When We Left Earth: The NASA Missions

As a geek, I've always had at least a casual interest in the NASA and the space program, but I never really learned a whole lot about it. In 1998 I watched HBO's fantastic miniseries From the Earth to the Moon and since then I've become even more fascinated with the space program and the personalities that built it.

If you've never seen From the Earth to the Moon, rent or buy it on DVD. It's a fascinating retelling of the entire Apollo program (along with one episode that focuses on Mercury and Gemini). It does, of course, take some dramatic license in the name of compelling televsion, but my understanding is its as faithful a docudrama as you're going to see. (It also won an Emmy and a Golden Globe.) In particular, the episodes "Apollo 1," "Spider" (creation of the Lunar Module), "That's All There Is" (Apollo 12) and "Galileo Was Right" (Apollo 15) are among my very favorites.

Since then, I've seen a couple different documentaries about the Apollo program, but nothing nearly as good as the one Discovery Channel has been bringing us over the past three weeks: When We Left Earth. It's a three episode, six hour documentary extravaganza that covers the entire history of NASA and the manned spaceflight program, including the very underappreciated shuttle program. There is video footage in this documentary that the public has never seen before. It's full of interviews with veterans from every phase of NASA's history. It's just phenomenal stuff.

Of particular interest to me was last night's episode, which was basically all about the space shuttle. I know that, anymore, the shuttle program is thought of as a fleet of rickety old spacecraft, but it's truly a remarkable machine. I know that when thinking about the shuttle program it's easy to focus on the failures of Challenger and Columbia, but I think that only goes to show what an unprecedented success it's actually been. For more than 20 years those craft have been putting humans into orbit and safely bringing them back, as hazardous and difficult an undertaking as you can possibly take on. Last night When We Left Earth spent a lot of attention on the deployment and subsquent repairs of the Hubble space telescope and it's just remarkable stuff and some of that footage is simply jaw dropping.

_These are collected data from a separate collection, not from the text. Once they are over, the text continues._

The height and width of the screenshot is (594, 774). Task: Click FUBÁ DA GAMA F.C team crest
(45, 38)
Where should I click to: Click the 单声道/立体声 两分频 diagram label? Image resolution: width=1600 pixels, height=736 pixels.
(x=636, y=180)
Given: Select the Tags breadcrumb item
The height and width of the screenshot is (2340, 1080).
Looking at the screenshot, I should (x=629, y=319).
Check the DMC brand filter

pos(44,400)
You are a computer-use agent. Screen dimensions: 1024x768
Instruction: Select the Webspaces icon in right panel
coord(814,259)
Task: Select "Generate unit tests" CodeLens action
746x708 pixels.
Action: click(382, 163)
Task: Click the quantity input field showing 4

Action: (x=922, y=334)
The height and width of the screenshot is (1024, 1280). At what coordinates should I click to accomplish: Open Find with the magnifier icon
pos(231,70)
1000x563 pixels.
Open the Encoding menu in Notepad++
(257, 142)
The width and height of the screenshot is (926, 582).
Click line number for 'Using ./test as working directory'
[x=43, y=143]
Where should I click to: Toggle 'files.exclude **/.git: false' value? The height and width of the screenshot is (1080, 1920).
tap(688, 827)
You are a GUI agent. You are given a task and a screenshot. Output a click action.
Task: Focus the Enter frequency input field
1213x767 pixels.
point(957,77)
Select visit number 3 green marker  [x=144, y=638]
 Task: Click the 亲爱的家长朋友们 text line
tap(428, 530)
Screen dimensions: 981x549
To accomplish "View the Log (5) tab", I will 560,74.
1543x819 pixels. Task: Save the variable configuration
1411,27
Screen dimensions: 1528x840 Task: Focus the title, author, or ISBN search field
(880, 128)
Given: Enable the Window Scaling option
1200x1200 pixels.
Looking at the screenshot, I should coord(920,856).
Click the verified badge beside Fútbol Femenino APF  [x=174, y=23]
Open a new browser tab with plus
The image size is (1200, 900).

You know, every time I watch somethig like this I simply can't get over the fact that we were able to go to the moon, for the last time, a couple years before I was born yet not have found a reason to go back in the 36 years since. I know when that sort of debate comes up people always focus on the money. It's a valid opinion but, I think, a short sighted one. Money is just not what the space program is about. It's about discovery and it's tough to put a monetary value on that.

The thing about discovery is that you don't know what you're going to find out from it or what the impact will be. But every so often you find something that will change the world. I've always liked the example brought up in an episode of The West Wing in which a physicist named Dr. Millgate says, "Great achievement has no roadmap. The x-ray's pretty good. So's penicillin. And neither was discovered with a practical objective in mind. I mean when the electron was discovered in 1897 it was useless, and now we have an entire world run by electronics."

What's left to discover on the moon? On Mars? I don't know. But isn't that the point?